Nieuwpoort is a town in the Province of West Flanders on the south-west side of the River IJzer (Yser), three kilometres from the sea. Note that you are travelling towards Nieuwpoort (Stad) and not Nieuwpoort-Bad which is on the coast.
The main road into the town is the N 39 (Astridlaan) and this brings you out to the banks of the IJzer river. Stay on the Astridlaan, do not follow the signs for Centrum.
You will come out at a large roundabout.
The road system can appear overly complicated by the double tram line that runs along it.
Be very careful that you do not turn down it instead of the road.
At the roundabout turn right towards Middlekerke. This requires crossing the tramway before you do so. The memorial will soon be visible off to your left. Follow the signs for Middlekerke then Westfront.

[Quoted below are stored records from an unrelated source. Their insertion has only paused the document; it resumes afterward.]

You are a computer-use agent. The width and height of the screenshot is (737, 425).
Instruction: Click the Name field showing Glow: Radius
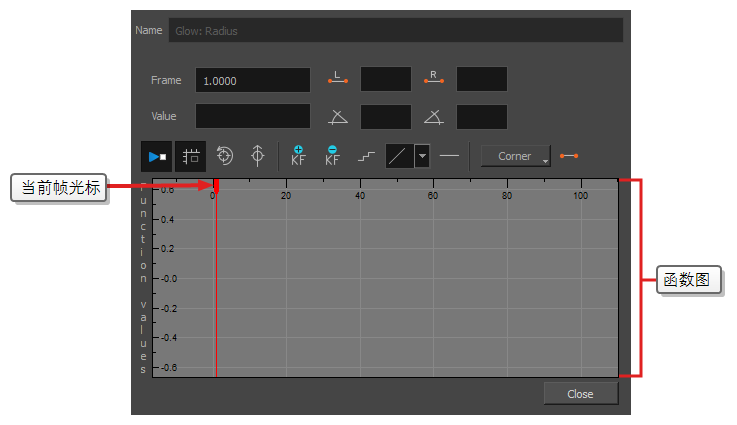pos(395,31)
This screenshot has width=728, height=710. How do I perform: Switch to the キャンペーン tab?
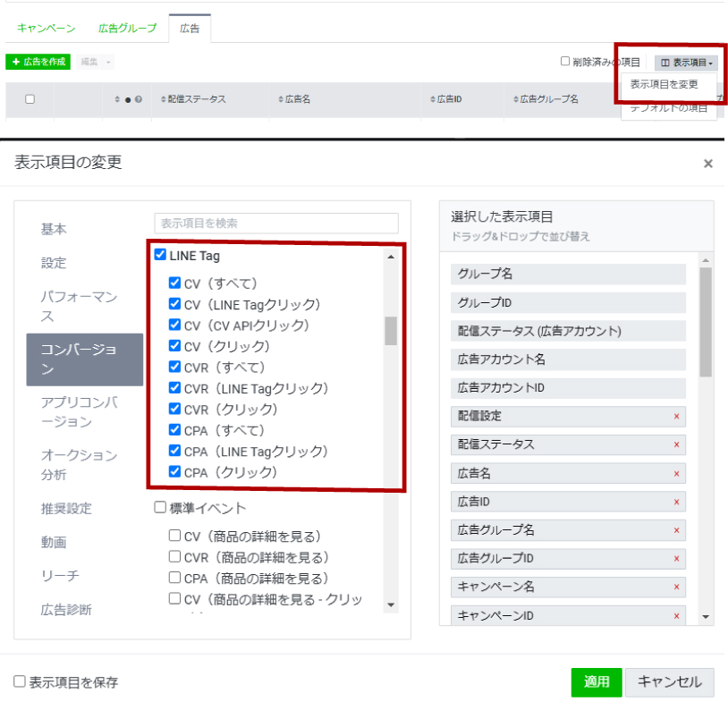(x=45, y=28)
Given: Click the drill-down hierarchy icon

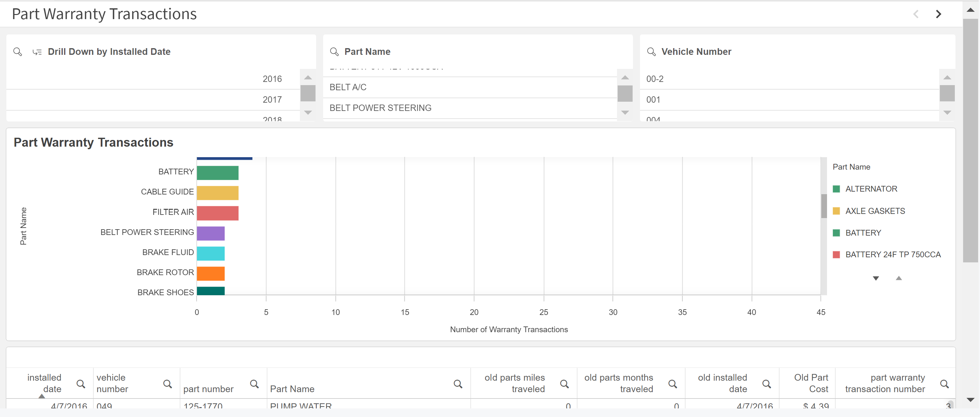Looking at the screenshot, I should 37,52.
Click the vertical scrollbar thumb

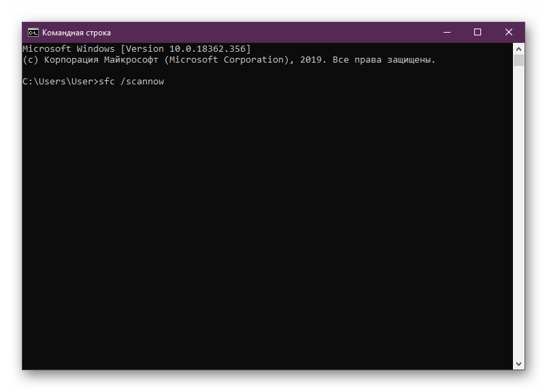click(518, 61)
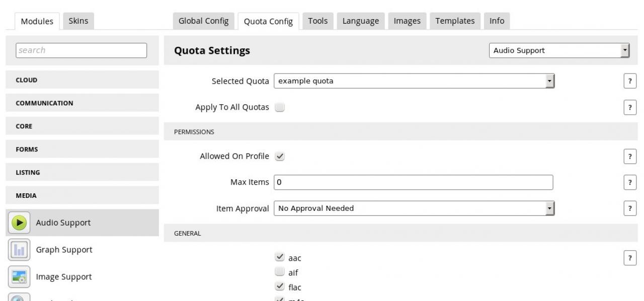
Task: Open help for Max Items
Action: (629, 182)
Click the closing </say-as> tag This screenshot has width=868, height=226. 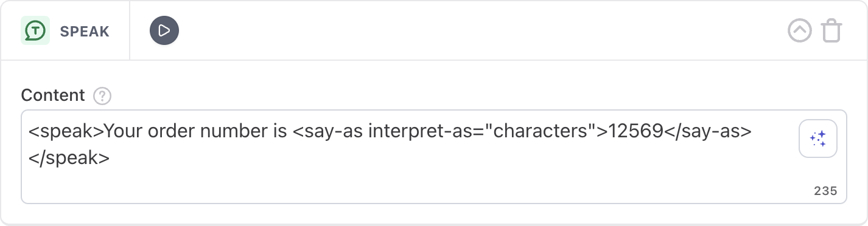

Parking can be had alongside the CWGC Nieuport Memorial to the Missing. To visit the Ganzepoot sluice system it would be easiest to park near to the Westfront and then walk around the gate system.
By the 18th October 1918 the Germans were on the outskirts of Nieuwpoort with seemingly little to prevent them from securing the coast and the all important channel ports.
Following the fall of Antwerp King Albert and his tiny Belgian Army had retreated behind the IJzer River and with the aid of French reinforcements had set about defending what was left of Belgium in Allied hands.
With the situation turning ever more desperate and his soldiers at the end of their ability to resist the German military machine King Albert, after consultation with his Staff and civilian engineers, gave permission to flood the polders between the IJzer and an embankment formed by the Nieuwpoort-Diksmuide Railway.
On the 27th October 1914 the inundation was begun by opening the Kattesas. This proved inefficient and the following nights the Noordvaart was opened right under the noses of the Germans (by now the Ganzeppot Sluice System was in no mans’ land).
Many decisions were made during the war but in October 1914 King Albert, the Knight King as he is known in Belgium, saved the coast from falling into the hands of the enemy.
Later, the Allied Supreme Commander, Maréchal Ferdinand Foch would state that France had been saved by a railway embankment a metre and a half high.
The full story of this momentous event is related in the Westfront Centre under the monument.
This is the most important of Belgian memorials and is as significant to them as the Menin Gate is to the British.
The idea for the memorial came from King Leopold III who informed the national veterans’ association that the royal family felt that having a central monument to the Knight King next to the Ganzepoot sluice gates. The Battle of the Yser had played a major role in the defence of the realm and it seemed only fitting that a memorial should be placed on its banks.
It was inaugurated on 24th July 1938 in the presence of all the royal family. A national ceremony is held here in August every year.
The memorial was designed by Julien de Ridder and the sculptor of the bronze figure of the King was Karel Aubroeck who also created the panels around the upper circle.
The circular monument is thirty metres in diameter and has a circumference of a hundred metres. The twenty columns are made of bricks brought from the IJzer valley. Many of them carry an inscription as to which part of the front they were created from and some carry fragments of shell and grenade as witness to the fighting.
Immediately behind the rotunda is the old entrance to the tower and panoramic platform. This has been superseded by a new lift which is gained from the Westfront Centre (situated underneath the monument — access is gained by going down the footpath behind the King).
On the wall is a bronze panel depicting Queen Elizabeth nursing a wounded soldier.
At the base of the tower you can see the first stone, laid on 8th August 1937.
On the inside of the upper ring are two poems in gilt letters, one in French and one in Dutch. The first verses of each are :
Van de eerste zon begroet, en laatst van zon omblonken
Op ‘t helste en hoogste duin,
Tot één gestalte in brons, én beeld, én ros geklonken,
Op grond van grauw arduin.
August Van Cauwelaert
Naguère, ici, le roi retint ses régiments
et dès qu’il eut parlé, terrés dans cette plaine,
les pieds dans l’eau, vêtus de boue et hors d’haleine,
ils ont changé l’Yser en rempart d’occident.
Here, not long ago, the King gathered his regiments and as soon as he spoke to them, burrowed into the plain, their feet in water, covered in mud and out of breath, they changed the Yser into a rampart.